[BUG]prompt flow eval only supports UTF8 encoding

Open yanggaome opened this issue 1 year ago • 0 comments

Describe the bug A clear and concise description of the bug.

Looking at the evaluation code, it only supports the default UTF-8 encoding:

initial_data_df = pd.read_json(data, lines=True)

https://github.com/microsoft/promptflow/blob/main/src/promptflow-evals/promptflow/evals/evaluate/_evaluate.py#L115

Tested with a jsonL file with encoding='utf-8-sig', it errored out (as expected). Some of our clients are using multilingual input data, and they said 'utf-8-sig' is the only working encoding for them when they just use native promptflow. This seems a gap between promptflow and eval SDK.

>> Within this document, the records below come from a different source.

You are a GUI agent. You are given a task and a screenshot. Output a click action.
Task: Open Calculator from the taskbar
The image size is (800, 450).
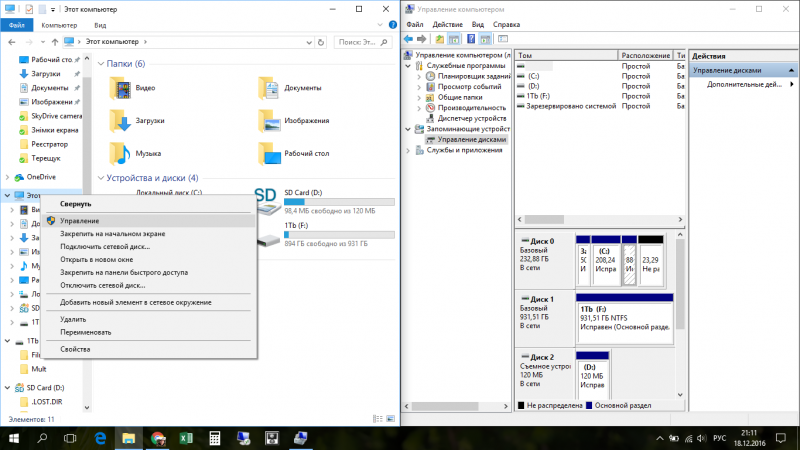pyautogui.click(x=214, y=438)
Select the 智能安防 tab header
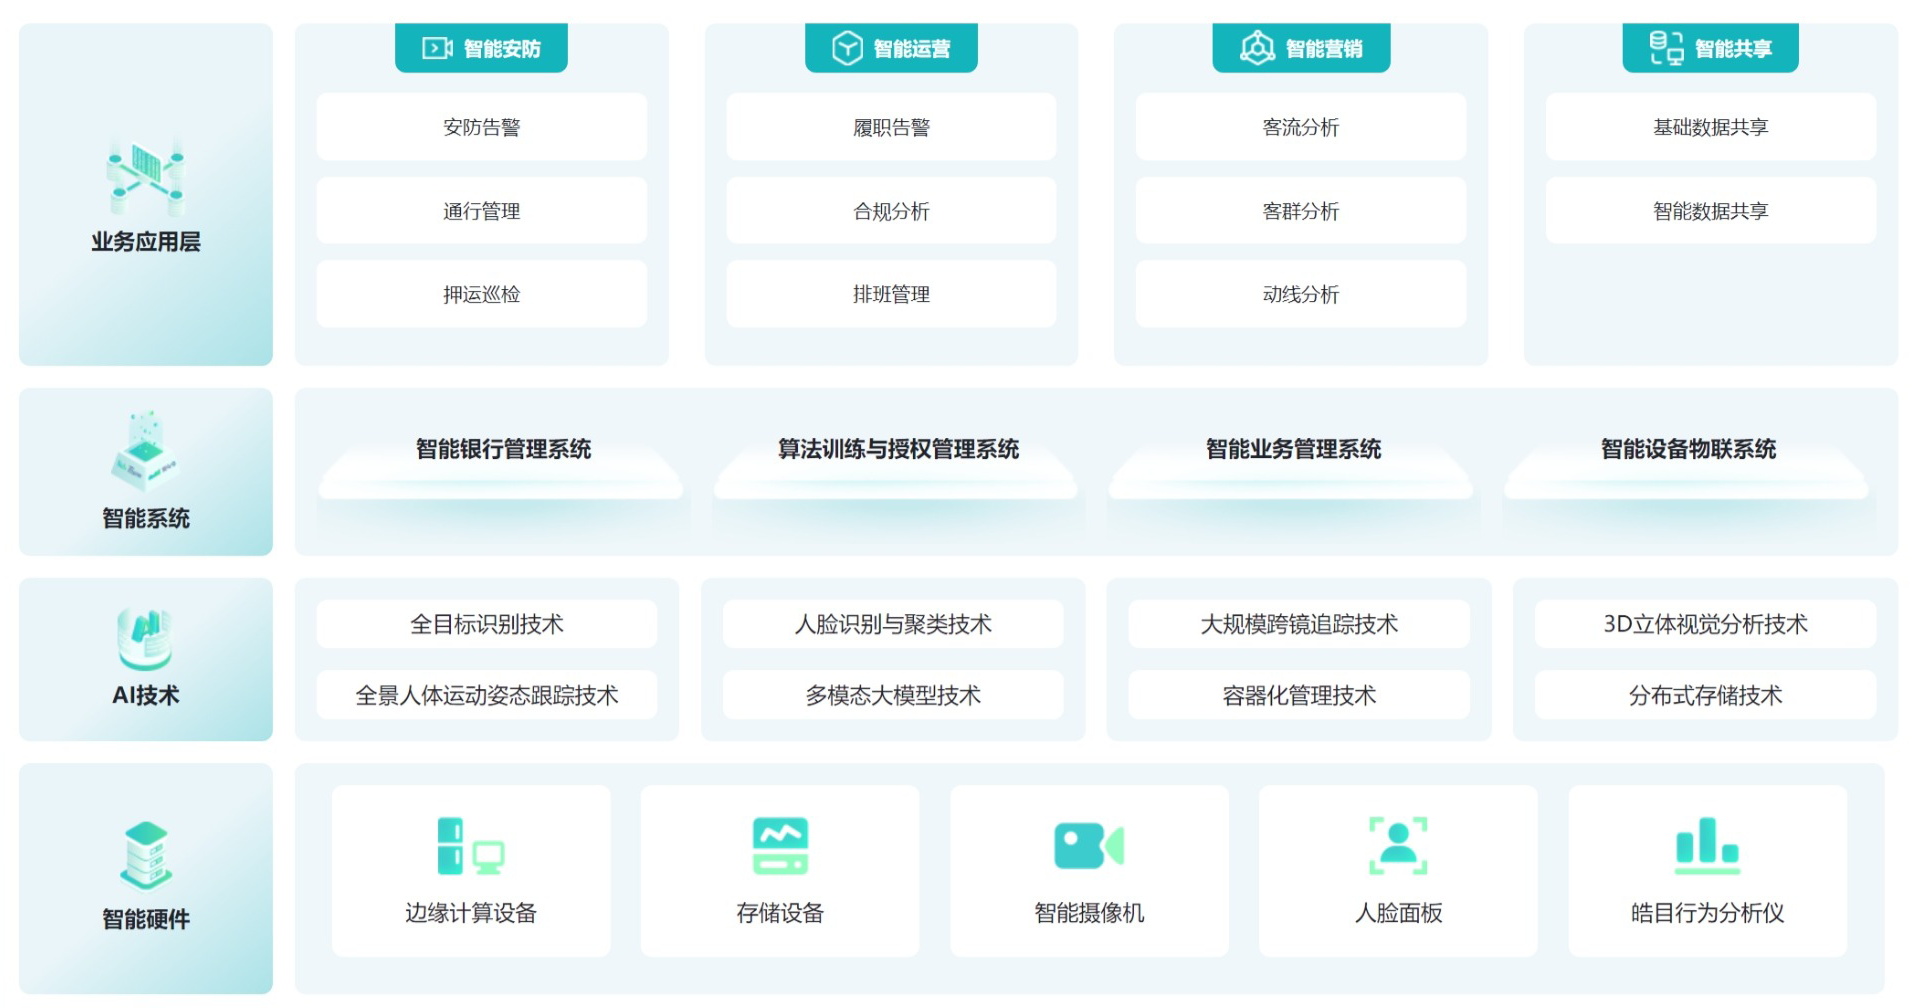The height and width of the screenshot is (1008, 1916). click(481, 48)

Traceback (most recent call last):
  File "/anaconda/envs/azureml_py38/lib/python3.9/site-packages/promptflow/evals/evaluate/_evaluate.py", line 115, in _validate_and_load_data
    initial_data_df = pd.read_json(data, lines=True)
  File "/anaconda/envs/azureml_py38/lib/python3.9/site-packages/pandas/io/json/_json.py", line 815, in read_json
    return json_reader.read()
  File "/anaconda/envs/azureml_py38/lib/python3.9/site-packages/pandas/io/json/_json.py", line 1023, in read
    obj = self._get_object_parser(self._combine_lines(data_lines))
  File "/anaconda/envs/azureml_py38/lib/python3.9/site-packages/pandas/io/json/_json.py", line 1051, in _get_object_parser
    obj = FrameParser(json, **kwargs).parse()
  File "/anaconda/envs/azureml_py38/lib/python3.9/site-packages/pandas/io/json/_json.py", line 1187, in parse
    self._parse()
  File "/anaconda/envs/azureml_py38/lib/python3.9/site-packages/pandas/io/json/_json.py", line 1403, in _parse
    ujson_loads(json, precise_float=self.precise_float), dtype=None
ValueError: Expected object or value

The above exception was the direct cause of the following exception:

Traceback (most recent call last):
...
    results = evaluate(
  File "/anaconda/envs/azureml_py38/lib/python3.9/site-packages/promptflow/evals/evaluate/_telemetry/__init__.py", line 138, in wrapper
    result = func(*args, **kwargs)
  File "/anaconda/envs/azureml_py38/lib/python3.9/site-packages/promptflow/evals/evaluate/_evaluate.py", line 381, in evaluate
    raise e
  File "/anaconda/envs/azureml_py38/lib/python3.9/site-packages/promptflow/evals/evaluate/_evaluate.py", line 356, in evaluate
    return _evaluate(
  File "/anaconda/envs/azureml_py38/lib/python3.9/site-packages/promptflow/evals/evaluate/_evaluate.py", line 395, in _evaluate
    input_data_df = _validate_and_load_data(target, data, evaluators, output_path, azure_ai_project, evaluation_name)
  File "/anaconda/envs/azureml_py38/lib/python3.9/site-packages/promptflow/evals/evaluate/_evaluate.py", line 117, in _validate_and_load_data
    raise ValueError(
ValueError: Failed to load data from /xxx/test_data.jsonl. Please validate it is a valid jsonl data. Error: Expected object or value.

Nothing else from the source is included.